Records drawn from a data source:
_ _ _ _ _ _ _

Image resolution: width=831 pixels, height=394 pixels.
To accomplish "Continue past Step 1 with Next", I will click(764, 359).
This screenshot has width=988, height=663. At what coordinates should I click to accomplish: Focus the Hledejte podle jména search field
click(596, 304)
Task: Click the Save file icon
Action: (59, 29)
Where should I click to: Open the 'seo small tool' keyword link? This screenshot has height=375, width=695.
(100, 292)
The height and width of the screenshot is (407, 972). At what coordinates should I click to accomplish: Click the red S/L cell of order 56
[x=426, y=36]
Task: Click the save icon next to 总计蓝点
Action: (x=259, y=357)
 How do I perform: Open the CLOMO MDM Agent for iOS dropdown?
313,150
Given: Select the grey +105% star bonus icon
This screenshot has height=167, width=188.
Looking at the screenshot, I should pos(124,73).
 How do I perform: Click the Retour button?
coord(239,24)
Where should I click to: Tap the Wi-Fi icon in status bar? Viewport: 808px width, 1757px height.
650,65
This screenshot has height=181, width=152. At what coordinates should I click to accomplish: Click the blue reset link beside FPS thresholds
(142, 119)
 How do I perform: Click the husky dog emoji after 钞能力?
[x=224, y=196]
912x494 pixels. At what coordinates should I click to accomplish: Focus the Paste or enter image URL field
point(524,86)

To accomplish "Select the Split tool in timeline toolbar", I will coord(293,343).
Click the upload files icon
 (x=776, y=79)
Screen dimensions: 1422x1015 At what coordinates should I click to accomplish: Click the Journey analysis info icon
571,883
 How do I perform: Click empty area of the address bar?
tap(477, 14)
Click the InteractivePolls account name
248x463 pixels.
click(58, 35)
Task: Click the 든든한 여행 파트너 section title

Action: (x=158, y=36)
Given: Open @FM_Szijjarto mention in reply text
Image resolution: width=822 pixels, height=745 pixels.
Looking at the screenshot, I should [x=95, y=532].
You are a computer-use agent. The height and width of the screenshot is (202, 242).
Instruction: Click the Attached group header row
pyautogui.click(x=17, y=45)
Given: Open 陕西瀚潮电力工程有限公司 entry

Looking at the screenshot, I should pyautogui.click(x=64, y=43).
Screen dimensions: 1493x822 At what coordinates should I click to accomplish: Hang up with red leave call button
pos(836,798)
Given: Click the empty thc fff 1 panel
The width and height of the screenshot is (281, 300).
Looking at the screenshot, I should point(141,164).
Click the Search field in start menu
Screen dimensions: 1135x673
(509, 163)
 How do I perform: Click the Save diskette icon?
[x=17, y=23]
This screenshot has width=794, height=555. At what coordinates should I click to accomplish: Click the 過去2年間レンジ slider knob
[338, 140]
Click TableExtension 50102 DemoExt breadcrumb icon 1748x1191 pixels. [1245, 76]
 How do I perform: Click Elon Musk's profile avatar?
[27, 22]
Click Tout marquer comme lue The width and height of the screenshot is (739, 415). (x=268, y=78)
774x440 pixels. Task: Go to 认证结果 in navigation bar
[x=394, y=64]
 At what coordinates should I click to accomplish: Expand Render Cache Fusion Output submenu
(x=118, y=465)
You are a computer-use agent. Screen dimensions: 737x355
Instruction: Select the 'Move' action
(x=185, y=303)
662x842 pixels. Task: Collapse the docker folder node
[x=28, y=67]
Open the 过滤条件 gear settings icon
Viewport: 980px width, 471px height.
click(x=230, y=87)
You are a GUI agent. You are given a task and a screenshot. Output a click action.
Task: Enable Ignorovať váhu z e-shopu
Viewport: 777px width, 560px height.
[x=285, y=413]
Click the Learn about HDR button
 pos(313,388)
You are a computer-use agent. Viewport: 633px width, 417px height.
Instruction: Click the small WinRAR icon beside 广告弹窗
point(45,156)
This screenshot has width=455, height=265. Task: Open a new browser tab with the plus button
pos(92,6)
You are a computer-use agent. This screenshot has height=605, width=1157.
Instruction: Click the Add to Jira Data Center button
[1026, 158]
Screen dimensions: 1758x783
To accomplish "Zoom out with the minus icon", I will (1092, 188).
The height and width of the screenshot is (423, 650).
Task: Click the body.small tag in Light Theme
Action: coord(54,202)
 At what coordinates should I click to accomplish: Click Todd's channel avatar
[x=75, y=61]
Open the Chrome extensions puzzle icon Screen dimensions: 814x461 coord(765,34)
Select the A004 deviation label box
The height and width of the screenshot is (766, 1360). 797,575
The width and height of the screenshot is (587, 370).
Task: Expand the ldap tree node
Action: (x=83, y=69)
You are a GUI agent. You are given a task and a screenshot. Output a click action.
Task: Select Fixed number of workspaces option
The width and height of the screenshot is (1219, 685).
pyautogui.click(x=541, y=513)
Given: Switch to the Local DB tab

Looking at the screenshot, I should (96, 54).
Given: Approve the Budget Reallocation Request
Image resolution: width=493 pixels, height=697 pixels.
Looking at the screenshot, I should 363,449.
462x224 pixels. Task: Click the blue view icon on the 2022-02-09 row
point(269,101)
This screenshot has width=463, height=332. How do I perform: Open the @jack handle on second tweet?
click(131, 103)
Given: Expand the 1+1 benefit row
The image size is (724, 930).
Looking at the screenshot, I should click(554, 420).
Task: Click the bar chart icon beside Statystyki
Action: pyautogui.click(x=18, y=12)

_ _ _ _ _ _ _

Stated problem:
Which lines in the data above contain the string "what"? Report each of them in full.

Solution for this exercise:
This screenshot has width=988, height=663. At what coordinates should I click to accomplish: Focus the Hledejte podle jména search field
The height and width of the screenshot is (407, 972). At what coordinates should I click to accomplish: Click the red S/L cell of order 56
This screenshot has height=181, width=152. At what coordinates should I click to accomplish: Click the blue reset link beside FPS thresholds
912x494 pixels. At what coordinates should I click to accomplish: Focus the Paste or enter image URL field
Screen dimensions: 1422x1015 At what coordinates should I click to accomplish: Click the Journey analysis info icon
Screen dimensions: 1493x822 At what coordinates should I click to accomplish: Hang up with red leave call button
This screenshot has width=794, height=555. At what coordinates should I click to accomplish: Click the 過去2年間レンジ slider knob
 At what coordinates should I click to accomplish: Expand Render Cache Fusion Output submenu
 At what coordinates should I click to accomplish: Click Todd's channel avatar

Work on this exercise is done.